Copy out every line from the records that includes "Click".

(Excerpts from a dataset)
# # # # #

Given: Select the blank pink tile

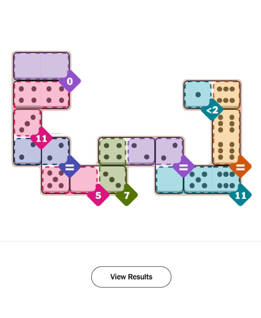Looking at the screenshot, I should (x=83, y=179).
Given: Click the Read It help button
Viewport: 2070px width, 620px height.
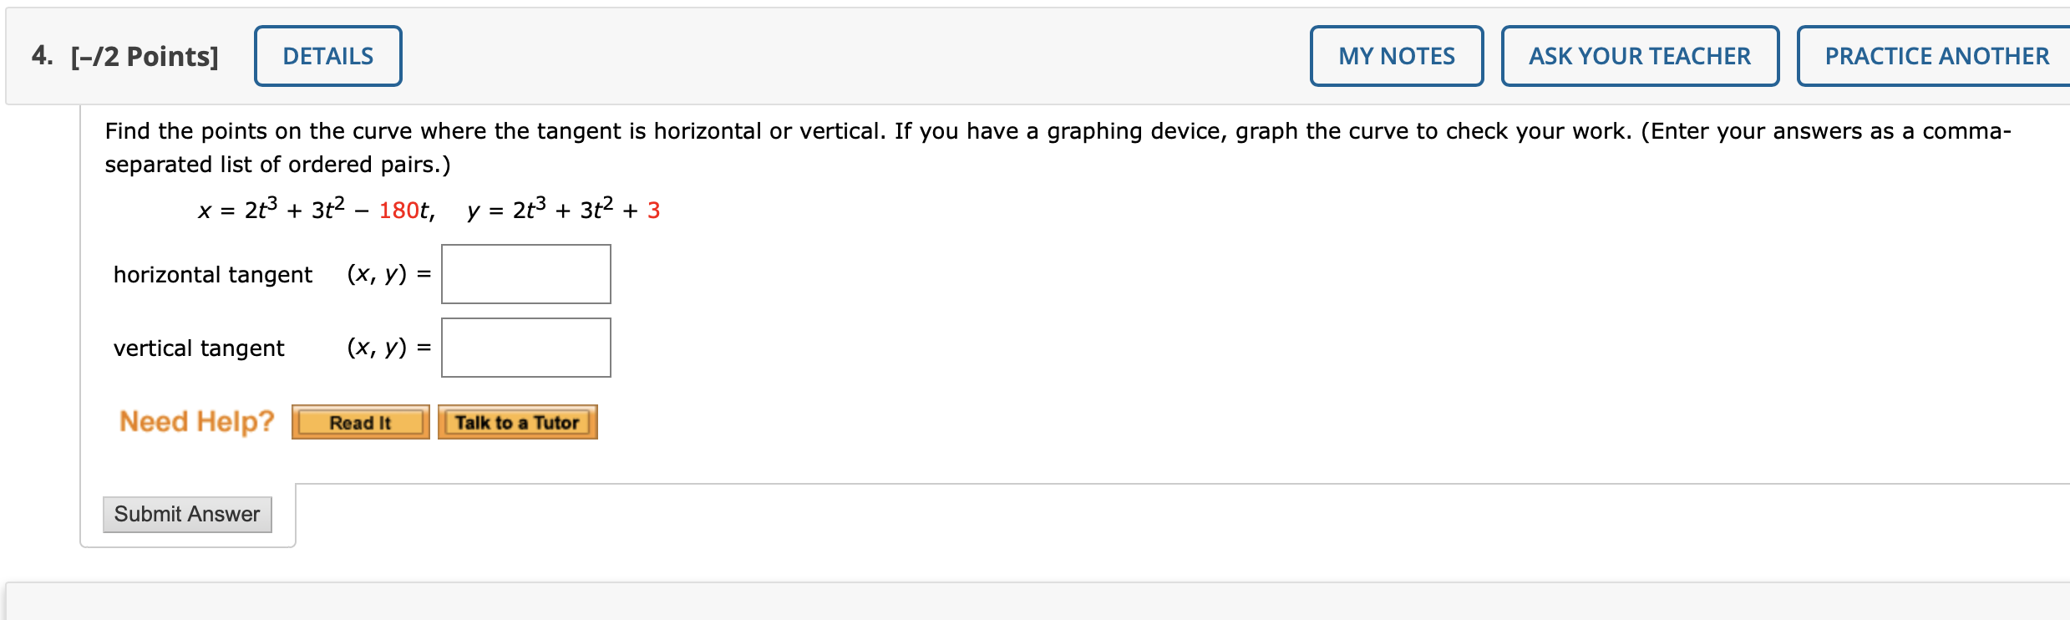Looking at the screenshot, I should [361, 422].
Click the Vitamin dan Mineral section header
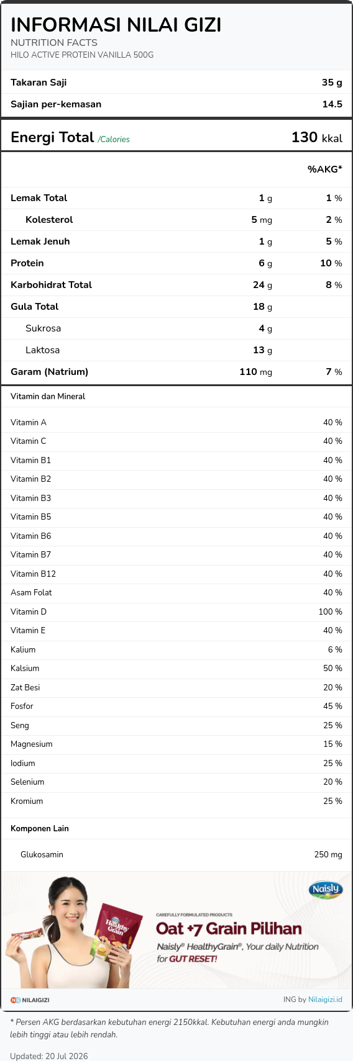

# # # # #

EXPECTED OUTPUT:
Given: Click the Read It help button
Click the Vitamin dan Mineral section header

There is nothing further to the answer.